ABOUT THIS TASK: Figure out how many lines in the records below hold the string "coordinates". That number alone is the answer.

========

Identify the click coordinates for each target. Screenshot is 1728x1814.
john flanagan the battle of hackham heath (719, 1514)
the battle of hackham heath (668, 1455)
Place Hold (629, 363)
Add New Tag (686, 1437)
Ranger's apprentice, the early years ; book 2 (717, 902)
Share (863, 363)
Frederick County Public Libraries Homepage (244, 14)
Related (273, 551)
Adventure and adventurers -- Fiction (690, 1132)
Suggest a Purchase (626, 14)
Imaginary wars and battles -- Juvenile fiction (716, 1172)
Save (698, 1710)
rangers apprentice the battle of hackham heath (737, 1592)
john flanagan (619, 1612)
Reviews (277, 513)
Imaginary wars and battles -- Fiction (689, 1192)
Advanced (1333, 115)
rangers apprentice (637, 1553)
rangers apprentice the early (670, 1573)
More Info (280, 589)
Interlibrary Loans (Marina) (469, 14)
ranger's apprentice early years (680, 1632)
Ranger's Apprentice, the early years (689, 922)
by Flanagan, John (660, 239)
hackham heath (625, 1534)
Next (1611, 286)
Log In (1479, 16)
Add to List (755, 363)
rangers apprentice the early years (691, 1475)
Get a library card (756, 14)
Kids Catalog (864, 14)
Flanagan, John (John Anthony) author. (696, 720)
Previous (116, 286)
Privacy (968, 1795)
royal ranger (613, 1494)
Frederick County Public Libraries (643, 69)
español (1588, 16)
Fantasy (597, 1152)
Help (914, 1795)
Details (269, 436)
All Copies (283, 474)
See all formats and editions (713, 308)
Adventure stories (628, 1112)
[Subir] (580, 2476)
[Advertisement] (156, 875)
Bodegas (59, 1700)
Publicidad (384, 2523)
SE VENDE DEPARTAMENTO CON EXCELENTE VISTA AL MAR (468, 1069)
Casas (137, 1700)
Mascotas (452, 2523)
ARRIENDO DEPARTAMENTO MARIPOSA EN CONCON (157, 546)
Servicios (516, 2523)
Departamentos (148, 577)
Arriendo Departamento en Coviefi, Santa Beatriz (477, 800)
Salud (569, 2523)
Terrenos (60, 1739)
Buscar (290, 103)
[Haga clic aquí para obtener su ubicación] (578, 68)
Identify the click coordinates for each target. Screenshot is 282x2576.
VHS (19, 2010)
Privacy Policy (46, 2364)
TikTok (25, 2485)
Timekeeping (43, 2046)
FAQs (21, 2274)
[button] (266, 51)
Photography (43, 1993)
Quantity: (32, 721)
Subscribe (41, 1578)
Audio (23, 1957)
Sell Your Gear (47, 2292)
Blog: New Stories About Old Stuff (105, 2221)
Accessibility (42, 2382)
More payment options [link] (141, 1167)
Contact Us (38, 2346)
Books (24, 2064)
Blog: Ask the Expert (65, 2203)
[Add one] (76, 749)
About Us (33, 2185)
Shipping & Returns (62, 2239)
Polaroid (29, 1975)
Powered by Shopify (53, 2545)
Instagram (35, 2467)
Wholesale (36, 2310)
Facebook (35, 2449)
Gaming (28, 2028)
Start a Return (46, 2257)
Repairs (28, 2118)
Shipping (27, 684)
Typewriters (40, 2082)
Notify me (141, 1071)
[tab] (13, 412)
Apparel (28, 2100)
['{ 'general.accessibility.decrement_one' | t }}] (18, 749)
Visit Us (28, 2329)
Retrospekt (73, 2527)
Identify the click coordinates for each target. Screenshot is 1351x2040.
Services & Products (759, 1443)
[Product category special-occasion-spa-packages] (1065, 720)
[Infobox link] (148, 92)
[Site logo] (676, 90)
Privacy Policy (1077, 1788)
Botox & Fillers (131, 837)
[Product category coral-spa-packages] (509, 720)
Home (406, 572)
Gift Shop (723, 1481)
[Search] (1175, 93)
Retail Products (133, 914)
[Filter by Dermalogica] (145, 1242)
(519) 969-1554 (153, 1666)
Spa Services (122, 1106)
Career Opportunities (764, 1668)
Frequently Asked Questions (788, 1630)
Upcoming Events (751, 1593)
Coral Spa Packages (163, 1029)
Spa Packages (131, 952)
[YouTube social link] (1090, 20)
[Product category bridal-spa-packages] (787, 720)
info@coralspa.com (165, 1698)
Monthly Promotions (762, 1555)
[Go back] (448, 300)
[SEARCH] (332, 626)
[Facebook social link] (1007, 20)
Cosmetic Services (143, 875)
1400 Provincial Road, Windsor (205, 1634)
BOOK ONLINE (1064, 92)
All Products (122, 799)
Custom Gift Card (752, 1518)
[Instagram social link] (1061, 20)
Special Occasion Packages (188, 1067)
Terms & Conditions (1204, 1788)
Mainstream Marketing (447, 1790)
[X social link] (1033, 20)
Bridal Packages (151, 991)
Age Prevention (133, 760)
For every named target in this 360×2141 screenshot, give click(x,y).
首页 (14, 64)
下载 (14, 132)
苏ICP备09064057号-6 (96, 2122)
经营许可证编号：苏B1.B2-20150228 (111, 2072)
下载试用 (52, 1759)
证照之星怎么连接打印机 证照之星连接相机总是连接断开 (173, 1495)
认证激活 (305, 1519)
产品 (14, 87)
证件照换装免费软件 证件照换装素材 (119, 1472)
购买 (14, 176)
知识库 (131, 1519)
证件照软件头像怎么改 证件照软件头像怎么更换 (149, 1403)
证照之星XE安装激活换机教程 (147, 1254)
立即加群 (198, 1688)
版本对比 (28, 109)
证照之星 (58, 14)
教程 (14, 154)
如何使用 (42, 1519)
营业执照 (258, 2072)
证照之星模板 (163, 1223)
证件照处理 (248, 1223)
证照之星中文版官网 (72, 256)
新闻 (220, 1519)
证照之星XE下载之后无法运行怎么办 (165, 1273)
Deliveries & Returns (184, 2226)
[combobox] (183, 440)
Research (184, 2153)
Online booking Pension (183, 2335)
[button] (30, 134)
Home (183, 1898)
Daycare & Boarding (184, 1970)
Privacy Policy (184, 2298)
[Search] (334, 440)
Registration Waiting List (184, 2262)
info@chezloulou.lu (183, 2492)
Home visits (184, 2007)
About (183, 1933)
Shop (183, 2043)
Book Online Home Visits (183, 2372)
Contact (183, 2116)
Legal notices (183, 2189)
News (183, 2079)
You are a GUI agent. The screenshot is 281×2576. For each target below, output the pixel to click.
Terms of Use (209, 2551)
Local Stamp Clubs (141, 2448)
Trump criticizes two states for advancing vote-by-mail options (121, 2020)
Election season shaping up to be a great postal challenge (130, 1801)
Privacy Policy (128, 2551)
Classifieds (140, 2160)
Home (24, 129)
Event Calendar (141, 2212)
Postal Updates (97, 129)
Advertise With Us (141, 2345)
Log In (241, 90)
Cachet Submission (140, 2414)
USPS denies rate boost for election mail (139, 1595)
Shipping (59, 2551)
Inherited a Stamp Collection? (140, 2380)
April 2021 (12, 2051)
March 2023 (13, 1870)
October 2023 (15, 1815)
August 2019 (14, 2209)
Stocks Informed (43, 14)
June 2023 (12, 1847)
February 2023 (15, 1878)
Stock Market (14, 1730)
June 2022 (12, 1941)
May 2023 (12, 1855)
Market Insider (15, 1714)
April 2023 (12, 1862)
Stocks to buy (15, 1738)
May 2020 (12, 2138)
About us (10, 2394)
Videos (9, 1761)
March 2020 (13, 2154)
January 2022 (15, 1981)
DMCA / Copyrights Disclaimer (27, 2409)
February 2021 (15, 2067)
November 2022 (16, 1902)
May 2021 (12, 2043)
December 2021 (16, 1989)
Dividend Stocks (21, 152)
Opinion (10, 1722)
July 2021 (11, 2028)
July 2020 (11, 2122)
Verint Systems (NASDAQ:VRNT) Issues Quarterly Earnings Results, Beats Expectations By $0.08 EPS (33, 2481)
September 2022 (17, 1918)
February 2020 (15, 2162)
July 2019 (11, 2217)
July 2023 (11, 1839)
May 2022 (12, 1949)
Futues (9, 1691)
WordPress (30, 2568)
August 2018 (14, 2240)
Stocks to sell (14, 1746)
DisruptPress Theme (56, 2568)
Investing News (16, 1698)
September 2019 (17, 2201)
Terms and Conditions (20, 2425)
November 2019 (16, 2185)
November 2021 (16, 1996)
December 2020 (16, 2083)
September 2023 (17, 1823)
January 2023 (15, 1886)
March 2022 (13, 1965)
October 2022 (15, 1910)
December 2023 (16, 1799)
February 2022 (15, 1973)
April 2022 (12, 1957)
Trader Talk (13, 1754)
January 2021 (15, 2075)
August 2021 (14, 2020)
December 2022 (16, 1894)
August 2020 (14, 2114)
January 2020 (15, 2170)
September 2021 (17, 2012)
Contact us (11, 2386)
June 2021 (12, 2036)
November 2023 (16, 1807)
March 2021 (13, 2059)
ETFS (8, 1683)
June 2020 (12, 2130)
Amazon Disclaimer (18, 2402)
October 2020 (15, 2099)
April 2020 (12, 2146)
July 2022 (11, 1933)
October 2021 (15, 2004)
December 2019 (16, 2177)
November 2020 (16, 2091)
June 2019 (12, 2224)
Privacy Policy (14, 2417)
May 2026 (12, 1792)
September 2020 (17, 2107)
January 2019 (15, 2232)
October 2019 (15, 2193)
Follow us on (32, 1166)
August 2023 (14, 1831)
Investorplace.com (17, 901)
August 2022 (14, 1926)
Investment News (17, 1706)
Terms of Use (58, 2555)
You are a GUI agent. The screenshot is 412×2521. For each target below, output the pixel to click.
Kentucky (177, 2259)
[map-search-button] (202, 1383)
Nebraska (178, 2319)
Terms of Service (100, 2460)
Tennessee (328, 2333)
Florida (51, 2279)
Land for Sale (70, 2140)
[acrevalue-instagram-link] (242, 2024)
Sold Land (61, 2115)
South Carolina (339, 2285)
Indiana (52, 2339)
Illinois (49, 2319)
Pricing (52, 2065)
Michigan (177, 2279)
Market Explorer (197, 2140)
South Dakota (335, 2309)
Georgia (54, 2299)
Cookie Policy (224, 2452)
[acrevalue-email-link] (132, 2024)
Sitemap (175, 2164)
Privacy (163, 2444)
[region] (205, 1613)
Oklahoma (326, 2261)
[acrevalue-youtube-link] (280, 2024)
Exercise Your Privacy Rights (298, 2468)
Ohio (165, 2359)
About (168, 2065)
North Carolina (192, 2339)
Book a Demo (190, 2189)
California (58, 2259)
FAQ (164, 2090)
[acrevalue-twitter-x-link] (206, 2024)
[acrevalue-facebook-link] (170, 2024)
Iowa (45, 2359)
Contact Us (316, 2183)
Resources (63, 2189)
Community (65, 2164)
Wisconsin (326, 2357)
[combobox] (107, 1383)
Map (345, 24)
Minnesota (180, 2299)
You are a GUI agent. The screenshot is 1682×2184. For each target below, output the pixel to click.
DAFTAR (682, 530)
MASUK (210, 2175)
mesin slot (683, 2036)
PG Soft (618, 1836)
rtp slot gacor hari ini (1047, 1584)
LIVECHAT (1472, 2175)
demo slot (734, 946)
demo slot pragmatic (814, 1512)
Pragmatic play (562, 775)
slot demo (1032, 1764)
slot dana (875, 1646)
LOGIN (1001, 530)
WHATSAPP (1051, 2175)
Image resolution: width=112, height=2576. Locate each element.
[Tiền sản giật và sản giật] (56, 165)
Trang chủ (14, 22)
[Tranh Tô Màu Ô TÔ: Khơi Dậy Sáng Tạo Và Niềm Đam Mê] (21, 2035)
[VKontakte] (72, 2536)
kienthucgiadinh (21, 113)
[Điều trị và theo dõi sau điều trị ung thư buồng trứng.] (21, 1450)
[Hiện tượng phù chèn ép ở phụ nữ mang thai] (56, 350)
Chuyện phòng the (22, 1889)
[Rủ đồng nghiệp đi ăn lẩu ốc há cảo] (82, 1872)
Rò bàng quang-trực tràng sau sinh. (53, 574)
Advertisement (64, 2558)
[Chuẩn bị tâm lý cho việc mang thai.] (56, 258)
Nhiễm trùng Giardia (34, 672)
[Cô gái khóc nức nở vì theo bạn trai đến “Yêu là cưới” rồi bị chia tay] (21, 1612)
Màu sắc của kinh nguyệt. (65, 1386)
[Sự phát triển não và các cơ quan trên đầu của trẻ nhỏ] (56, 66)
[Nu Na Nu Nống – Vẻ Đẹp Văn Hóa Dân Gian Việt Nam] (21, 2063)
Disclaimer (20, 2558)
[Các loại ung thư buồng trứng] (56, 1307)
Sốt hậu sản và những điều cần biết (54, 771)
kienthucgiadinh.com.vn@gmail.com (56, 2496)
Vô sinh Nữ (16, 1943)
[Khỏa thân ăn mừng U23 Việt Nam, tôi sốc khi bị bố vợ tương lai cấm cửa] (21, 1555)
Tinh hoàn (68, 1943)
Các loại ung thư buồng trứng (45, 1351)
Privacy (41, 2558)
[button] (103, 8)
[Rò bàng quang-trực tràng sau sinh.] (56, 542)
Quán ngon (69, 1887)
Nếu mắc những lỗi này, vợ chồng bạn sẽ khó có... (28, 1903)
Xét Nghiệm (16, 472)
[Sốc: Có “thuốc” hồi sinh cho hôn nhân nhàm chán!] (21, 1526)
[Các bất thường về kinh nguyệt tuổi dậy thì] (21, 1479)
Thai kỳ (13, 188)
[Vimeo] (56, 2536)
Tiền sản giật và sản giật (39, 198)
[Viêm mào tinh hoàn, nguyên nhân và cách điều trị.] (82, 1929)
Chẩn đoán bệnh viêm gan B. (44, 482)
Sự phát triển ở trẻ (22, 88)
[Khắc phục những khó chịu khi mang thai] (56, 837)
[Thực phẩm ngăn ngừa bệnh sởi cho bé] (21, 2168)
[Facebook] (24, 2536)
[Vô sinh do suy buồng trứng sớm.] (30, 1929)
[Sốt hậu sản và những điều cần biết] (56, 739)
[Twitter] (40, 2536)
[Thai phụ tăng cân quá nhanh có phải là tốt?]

========

SOLUTION TO THIS TASK: 3